After graduating from Sweetwater High School in 1965, Aguilar enrolled at Southwestern College then quickly dropped out and enlisted in the Army.
He served from 1967 to 1968 in Vietnam as a paratrooper with the 173rd Airborne Brigade and
received a Purple Heart for taking a bullet to the shoulder.
After returning home, he wanted to move on with his life and enrolled at UCSD to study
law. It was there Aguilar was diagnosed with PTSD.
“After the Army I was just putting one step in front of the other,” Aguilar said. “I had no sense
of enjoyment.”
Aguilar had nightmares. “I became an alcoholic and a workaholic … it wreaked havoc with
any kind of personal relationships,” he said.
Aguilar was first married in 1969 while in law school and had two children.
“I’ve been estranged for a long time with my first family,” he said. “I didn’t have time to acknowledge
PTSD. I worked 14- to 16-hour days. My wife and kids became victims of the stress I was under.”
Even the Valium he was prescribed couldn’t help him relax enough to concentrate in school.
“The doctors said to try and exercise so I got into an exercise routine and between that and the alcohol and marijuana I was able to cope with the stress of combat.”
Despite these challenges, many who know him proclaim him as an academic leader and military hero. Aguilar has now After graduating from UCSD, Aguilar worked as an attorney in the student affairs department for 27 years. There, he oversaw student conduct and worked with the academic senate.
In 1983 Aguilar was appointed to the Sweetwater Union High School District governing board
where he served for nine years and in 1992 won a seat on the San Diego County Board of Education
for 16 years.
Aguilar married Patricia Aguilar, who is a Chula Vista city councilwoman, in 1990. In 2008, Aguilar ran for a seat on the Southwestern College governing board.

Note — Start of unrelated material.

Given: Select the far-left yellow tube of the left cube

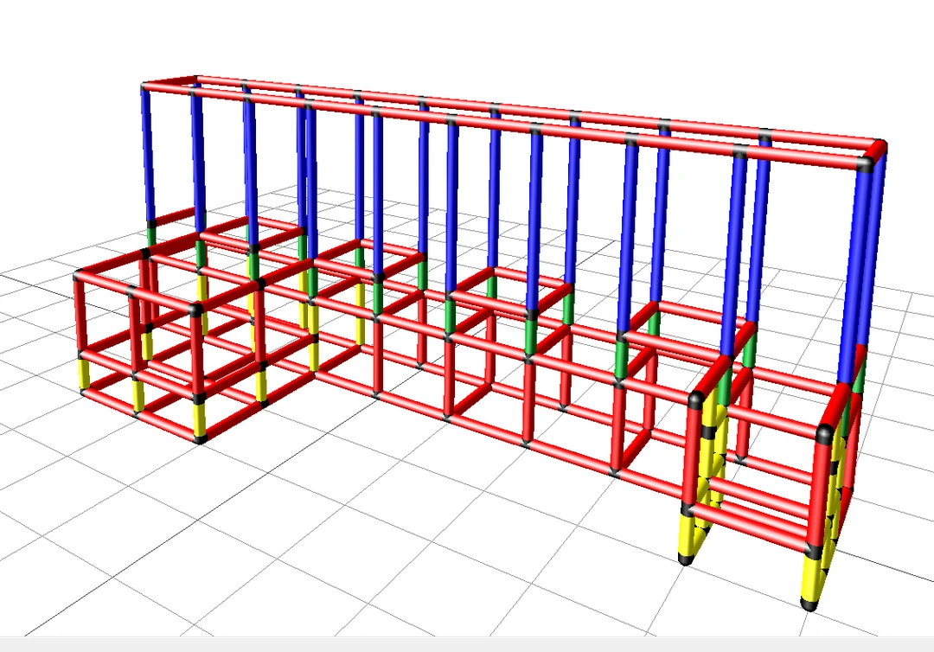Looking at the screenshot, I should [x=85, y=374].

He was honored with the Journalism Association of Community Colleges First Amendment Award for his defense of free speech at Southwestern College this spring, as well as the college’s highest tribute, an honorary degree.
“My hope is that young veterans coming back from Iraq and Afghanistan don’t ignore it (PTSD),” Aguilar said.
The film will premier at the Regal Rancho Del Rey 16 in Chula Vista at 7 p.m. Aug. 25.